### Data to examine
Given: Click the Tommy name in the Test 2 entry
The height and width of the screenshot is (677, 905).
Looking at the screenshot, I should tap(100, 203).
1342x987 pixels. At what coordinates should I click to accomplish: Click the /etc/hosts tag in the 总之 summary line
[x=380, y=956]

* * *

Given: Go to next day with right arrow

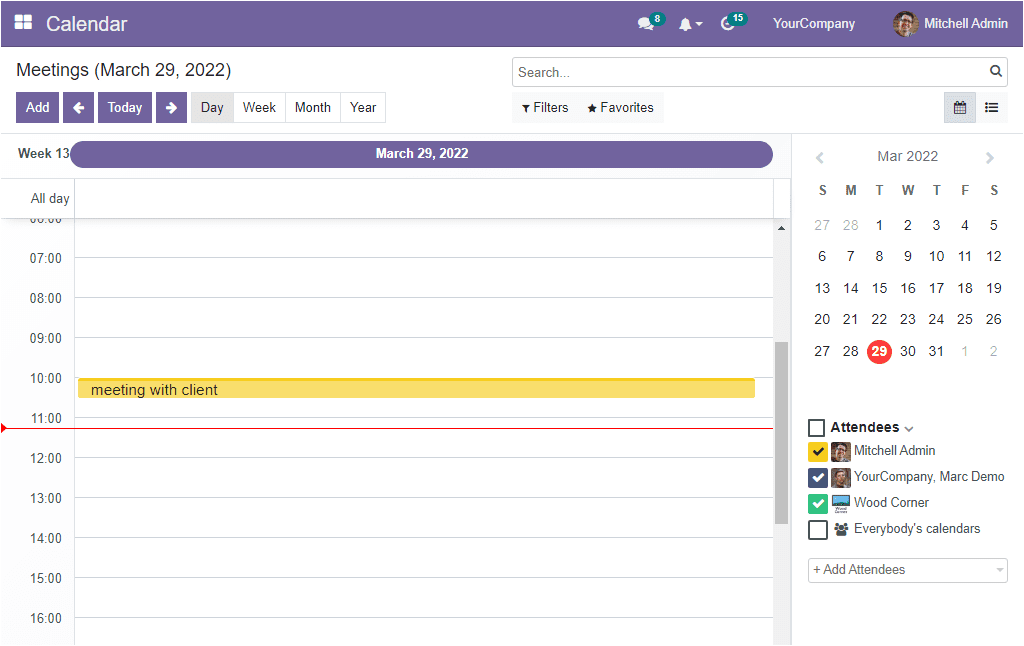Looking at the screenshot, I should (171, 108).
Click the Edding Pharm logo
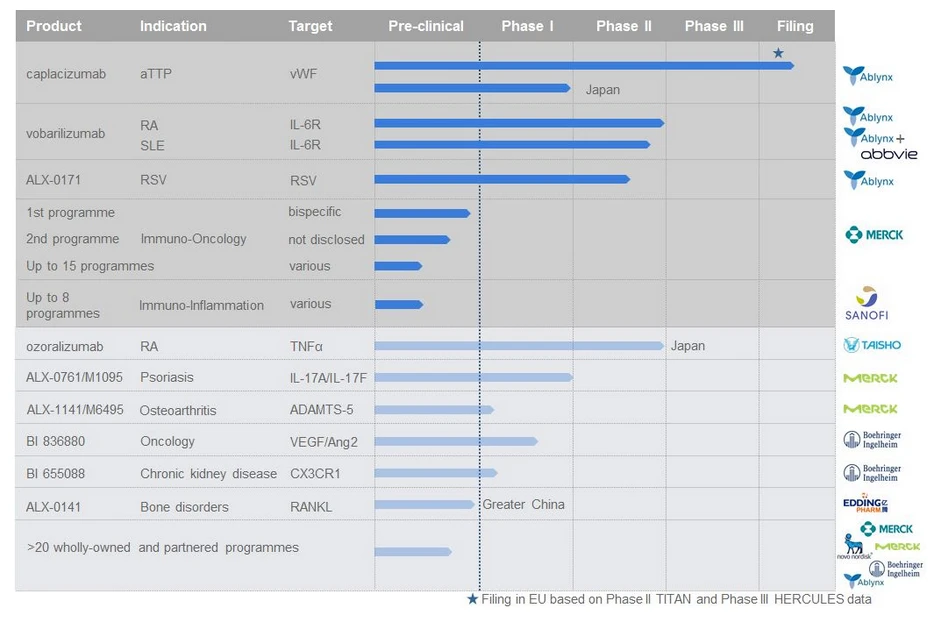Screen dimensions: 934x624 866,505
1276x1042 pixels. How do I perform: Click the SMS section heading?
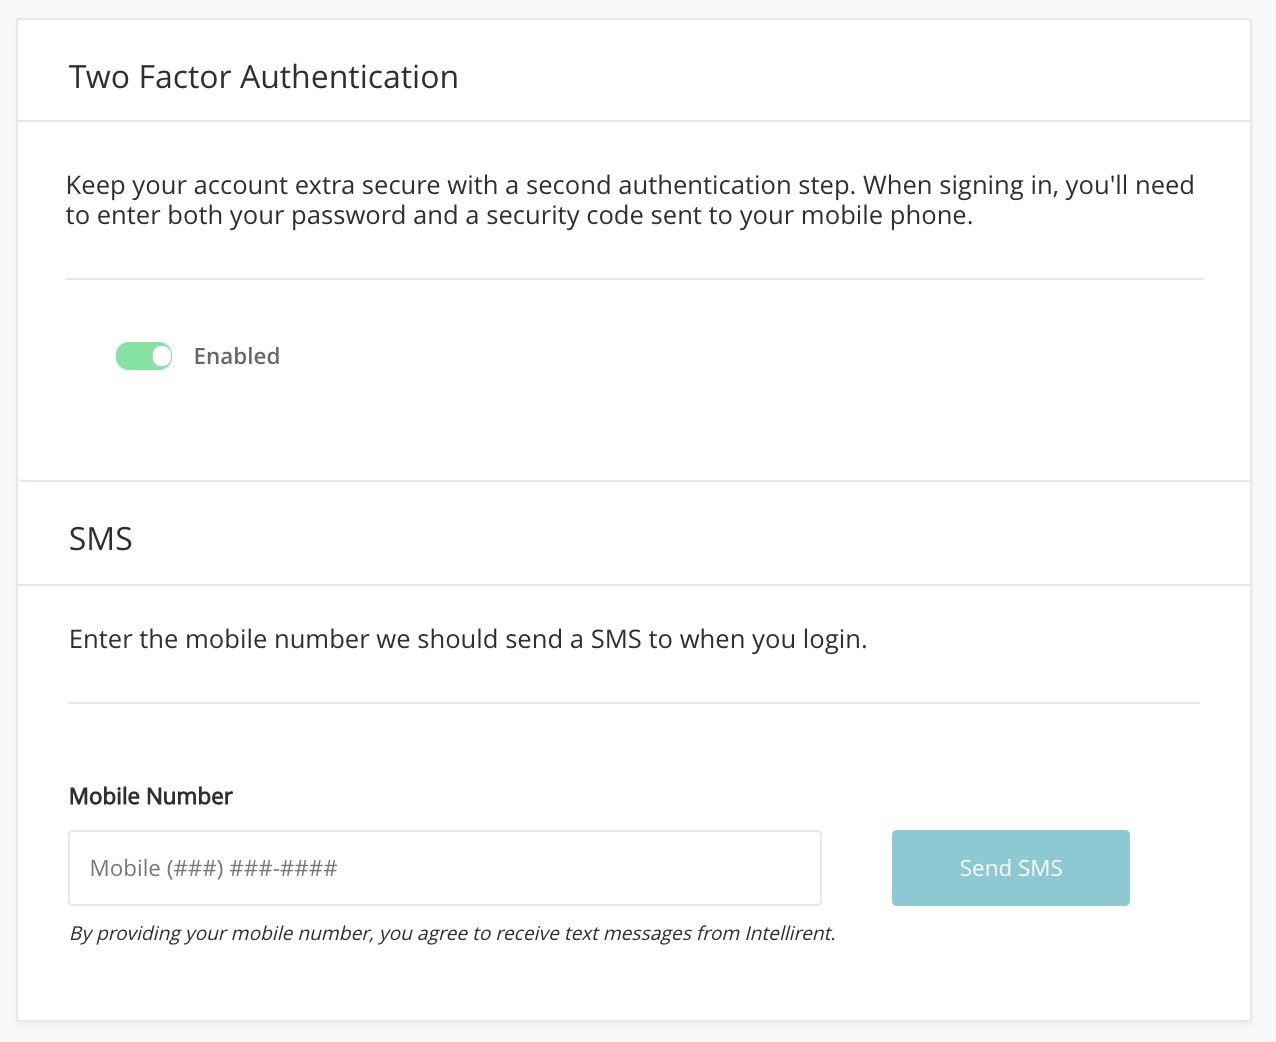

...

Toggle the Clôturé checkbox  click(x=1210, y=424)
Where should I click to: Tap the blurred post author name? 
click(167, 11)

### Work task
In the listing above, find the line containing "Given: Go to next day with right arrow" and the line containing "1276x1042 pixels. How"; print those lines and every line between them exactly, leaving out pictures.

### Problem solution
Given: Go to next day with right arrow

Looking at the screenshot, I should (171, 108).
Click the Edding Pharm logo
Screen dimensions: 934x624 866,505
1276x1042 pixels. How do I perform: Click the SMS section heading?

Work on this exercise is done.